Updated by Pavel Shved over 13 years ago
- Priority changed from High to Normal
This problem was mitigated by fixing implementation of watcher's "queue
" command in a cluster environment. The problem is still there, though it causes less damage now.
Updated by Pavel Shved over 13 years ago
- Status changed from Open to Resolved
- Published in build set to 1b22552
Watcher's queue slowness did contribute to this, but wasn't the root of the problem.
The thing is that SOAP::Lite calls time out by default after 3 minutes of inactivity. ldv-core calls getCommand
method on CSD's WSDL service, and this method may block for a long time (while the kernel was compiling). Meanwhile, the client silently drops the connection, and continues polling the server with the similar command.
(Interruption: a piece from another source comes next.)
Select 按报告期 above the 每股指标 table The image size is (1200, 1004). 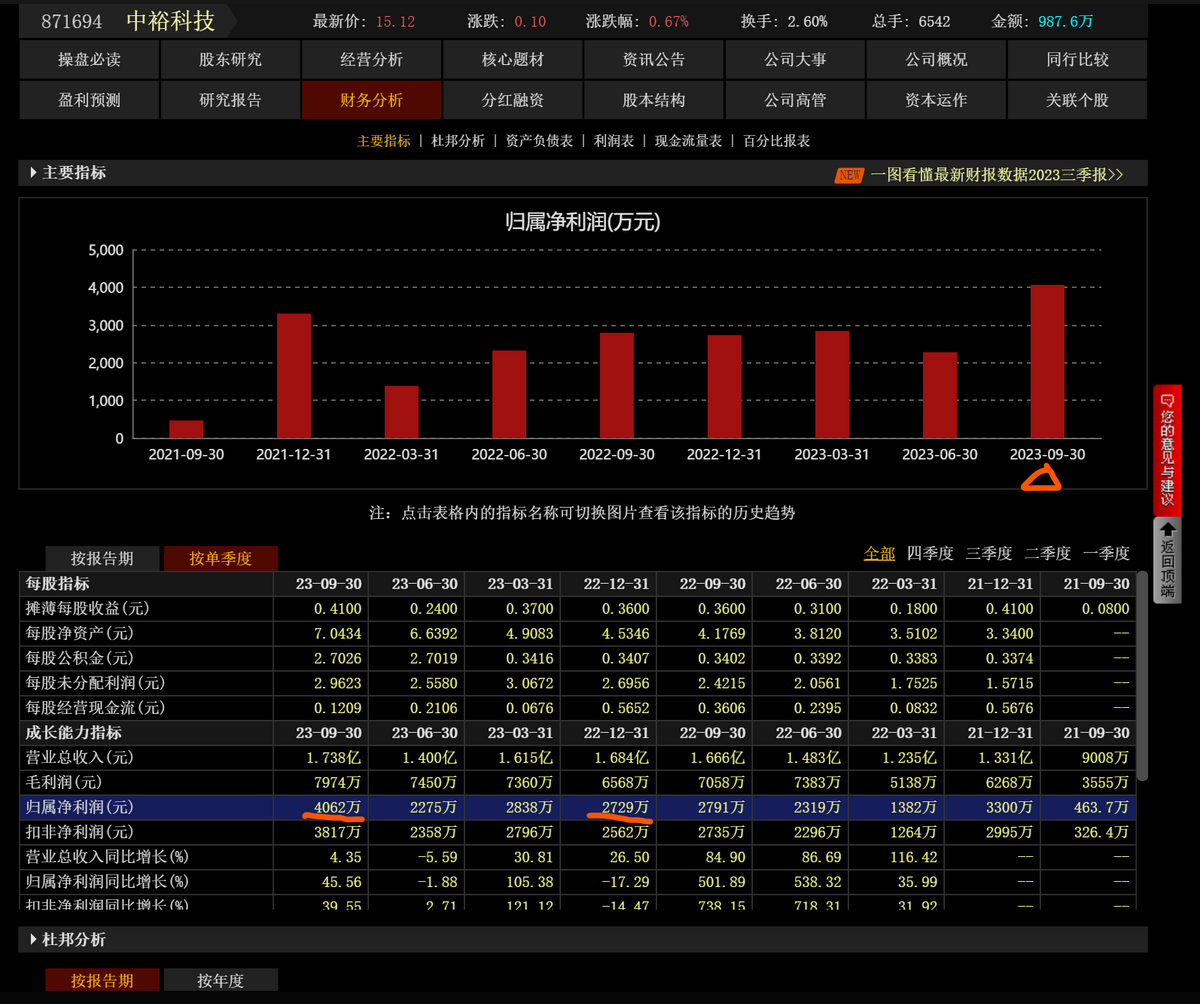pyautogui.click(x=102, y=558)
Server, on the other hand, being inside a handler of that method, consumed the next command when it appeared, and SOAP backend then died because it was trying to write into a closed pipe (it seems, that local SOAP connections are implemented as pipes, or it's just Java's representation; see the "Broken pipe" above). And the command consumed is never reclaimed, since there is no single opportunity to handle such an exception from anywhere in the user's code (note the absence of our functions in the stacktrace)
The correct solution would be to make ldv-core the server, and CSD — the client, CSD sending methods as soon as they arrive from BCE. However, it would be too long to fix, so now getCommand officially returns NULL if there is no command available in 10 seconds; ldv-core also handles the actual error messages from SOAP just like it should: die on 10th real error.
See 1b22552
Updated by Pavel Shved over 13 years ago
I've just tested drivers/net
, and it occurs that no drivers were skipped (before the fix about 15 of them were lost). So, I guess, the fix now works.
Updated by Pavel Shved over 13 years ago
Eugene Novikov wrote:
Should be closed?
I will perform more cluster runs, and will close it if it works.
Updated by Pavel Shved over 13 years ago
- Status changed from Resolved to Closed
Haven't seen any more problems like this with our cluster.